Kişiliğimiz; değerler, duygu durumlar ve dünyaya bakışımızla bağlantılı olduğundan müzik zevkimiz doğrudan etkileniyor.
Müzik de kişiliği şekillendirebiliyor.
Müziğin gücü ve üzerimizde yarattığı etki inkar edilemez. Dinlediğimiz şarkının sözleri ya da tonları, kendimizi ifade etme biçimimizi etkileyebiliyor. Özellikle ergenlik döneminde müzik, kimlik oluşumunda önemli bir rol oynuyor. Hatta genellikle o dönemlerde dinlediğimiz müzikler, hayatımız boyunca tercih edeceğimiz müzik zevklerinin temelini oluşturuyor.
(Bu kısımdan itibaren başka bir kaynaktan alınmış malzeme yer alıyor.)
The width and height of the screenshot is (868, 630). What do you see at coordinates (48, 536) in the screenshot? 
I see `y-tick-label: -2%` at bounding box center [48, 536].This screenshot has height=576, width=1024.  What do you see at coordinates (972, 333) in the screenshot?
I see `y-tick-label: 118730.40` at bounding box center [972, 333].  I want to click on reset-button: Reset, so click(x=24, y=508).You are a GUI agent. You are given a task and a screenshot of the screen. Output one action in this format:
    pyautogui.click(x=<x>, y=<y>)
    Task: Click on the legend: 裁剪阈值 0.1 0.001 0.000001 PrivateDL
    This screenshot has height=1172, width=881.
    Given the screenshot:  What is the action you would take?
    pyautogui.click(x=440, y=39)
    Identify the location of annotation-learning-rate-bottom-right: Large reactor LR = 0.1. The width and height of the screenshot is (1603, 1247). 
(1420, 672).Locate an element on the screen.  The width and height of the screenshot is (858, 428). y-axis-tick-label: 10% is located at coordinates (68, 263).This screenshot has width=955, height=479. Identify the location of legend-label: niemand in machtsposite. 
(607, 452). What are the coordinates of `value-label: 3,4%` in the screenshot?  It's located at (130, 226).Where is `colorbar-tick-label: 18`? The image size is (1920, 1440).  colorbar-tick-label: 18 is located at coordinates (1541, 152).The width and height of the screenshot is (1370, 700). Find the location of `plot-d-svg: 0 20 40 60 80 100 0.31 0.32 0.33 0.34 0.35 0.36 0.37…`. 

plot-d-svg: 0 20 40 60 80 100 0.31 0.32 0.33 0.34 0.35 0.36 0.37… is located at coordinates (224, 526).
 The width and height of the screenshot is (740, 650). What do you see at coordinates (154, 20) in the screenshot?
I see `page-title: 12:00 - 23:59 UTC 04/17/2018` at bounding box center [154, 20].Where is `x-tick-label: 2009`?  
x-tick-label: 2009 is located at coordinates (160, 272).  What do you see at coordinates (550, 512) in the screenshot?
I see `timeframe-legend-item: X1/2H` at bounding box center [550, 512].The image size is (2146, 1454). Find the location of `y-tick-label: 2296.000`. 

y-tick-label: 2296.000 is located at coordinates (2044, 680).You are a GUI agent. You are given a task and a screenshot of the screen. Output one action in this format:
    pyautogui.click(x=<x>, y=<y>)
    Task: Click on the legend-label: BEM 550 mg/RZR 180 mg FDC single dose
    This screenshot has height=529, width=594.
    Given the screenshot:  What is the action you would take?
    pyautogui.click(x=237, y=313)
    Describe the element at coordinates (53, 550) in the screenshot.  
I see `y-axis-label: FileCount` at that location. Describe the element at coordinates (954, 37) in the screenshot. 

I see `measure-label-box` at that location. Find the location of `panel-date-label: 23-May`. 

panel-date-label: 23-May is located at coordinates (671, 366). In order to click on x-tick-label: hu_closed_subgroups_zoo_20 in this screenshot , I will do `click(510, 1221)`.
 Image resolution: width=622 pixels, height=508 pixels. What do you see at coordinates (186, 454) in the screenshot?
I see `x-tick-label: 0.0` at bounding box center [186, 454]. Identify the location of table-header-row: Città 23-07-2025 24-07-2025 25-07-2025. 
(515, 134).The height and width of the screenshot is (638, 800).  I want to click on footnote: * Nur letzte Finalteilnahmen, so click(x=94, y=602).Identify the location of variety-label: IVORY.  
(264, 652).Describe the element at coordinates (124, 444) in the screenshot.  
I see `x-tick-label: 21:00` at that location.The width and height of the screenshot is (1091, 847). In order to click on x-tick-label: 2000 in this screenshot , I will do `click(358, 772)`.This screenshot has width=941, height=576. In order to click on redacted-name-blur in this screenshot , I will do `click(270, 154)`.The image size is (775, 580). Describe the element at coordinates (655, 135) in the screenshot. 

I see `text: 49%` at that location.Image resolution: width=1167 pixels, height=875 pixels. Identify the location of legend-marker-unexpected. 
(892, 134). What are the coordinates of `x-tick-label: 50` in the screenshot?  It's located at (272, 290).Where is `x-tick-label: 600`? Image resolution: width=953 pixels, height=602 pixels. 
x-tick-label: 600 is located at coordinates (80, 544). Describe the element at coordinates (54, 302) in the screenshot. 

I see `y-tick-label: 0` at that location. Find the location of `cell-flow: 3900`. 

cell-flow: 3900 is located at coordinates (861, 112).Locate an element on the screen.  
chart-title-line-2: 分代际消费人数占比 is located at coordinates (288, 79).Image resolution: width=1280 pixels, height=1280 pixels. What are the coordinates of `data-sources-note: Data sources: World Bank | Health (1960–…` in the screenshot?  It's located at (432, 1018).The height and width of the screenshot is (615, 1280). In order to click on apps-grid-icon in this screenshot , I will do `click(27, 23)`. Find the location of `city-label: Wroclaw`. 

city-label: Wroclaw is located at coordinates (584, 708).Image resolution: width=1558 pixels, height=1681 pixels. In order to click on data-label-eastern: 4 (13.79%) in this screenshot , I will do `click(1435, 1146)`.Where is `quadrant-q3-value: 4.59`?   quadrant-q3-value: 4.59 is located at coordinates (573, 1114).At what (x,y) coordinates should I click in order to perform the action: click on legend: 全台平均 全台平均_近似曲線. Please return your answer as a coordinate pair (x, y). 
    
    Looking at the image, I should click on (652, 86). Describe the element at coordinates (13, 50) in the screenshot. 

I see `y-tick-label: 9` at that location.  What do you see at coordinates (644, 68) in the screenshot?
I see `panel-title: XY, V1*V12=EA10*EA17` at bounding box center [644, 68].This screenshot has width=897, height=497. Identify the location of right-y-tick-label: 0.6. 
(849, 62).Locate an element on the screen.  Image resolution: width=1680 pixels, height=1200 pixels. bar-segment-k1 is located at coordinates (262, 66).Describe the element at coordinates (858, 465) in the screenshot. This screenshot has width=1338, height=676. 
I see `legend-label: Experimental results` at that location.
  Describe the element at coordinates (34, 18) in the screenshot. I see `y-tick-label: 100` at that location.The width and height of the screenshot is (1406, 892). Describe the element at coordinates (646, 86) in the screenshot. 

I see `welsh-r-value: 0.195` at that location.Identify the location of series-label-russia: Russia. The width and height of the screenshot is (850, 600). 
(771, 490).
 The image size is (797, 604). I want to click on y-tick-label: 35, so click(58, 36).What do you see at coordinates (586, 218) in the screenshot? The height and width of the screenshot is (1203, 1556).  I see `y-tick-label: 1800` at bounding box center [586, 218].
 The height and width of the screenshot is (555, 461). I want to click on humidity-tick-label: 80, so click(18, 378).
Spotify verileri kullanılarak yapılan araştırmada, hayatımız boyunca dinlediğimiz şarkıların 12-13 yaşlarında belirlendiği ortaya çıktı. Her ne kadar yaşımız ilerledikçe müzik zevkimiz şekillense de ergenlikteki favorilerimiz hayatımız boyunca bizi takip ediyor.
Kişilik ve müzik arasında sürekli bir etkileşim var.
Melankolik kişiler, duygusal müzikler dinlediğinde bu, aynı ruh hâlini pekiştirmeye sebep olabiliyor ancak daha eğlenceli müziklere yöneldiğinde ruh hâli de buna göre şekillenebiliyor.
Yaşamımız boyunca deneyimlerimiz, hayatımız ve çevremiz değiştikçe müzik zevkimiz de değişiyor. Hâliyle bu da kişiliğimizi şekillendiriyor. Farklı kişilerin farklı türlerde müzikleri beğenmesi ise hem genetik hem de çevresel.
Siz hangi tür müzikleri dinlemekten zevk alıyorsunuz?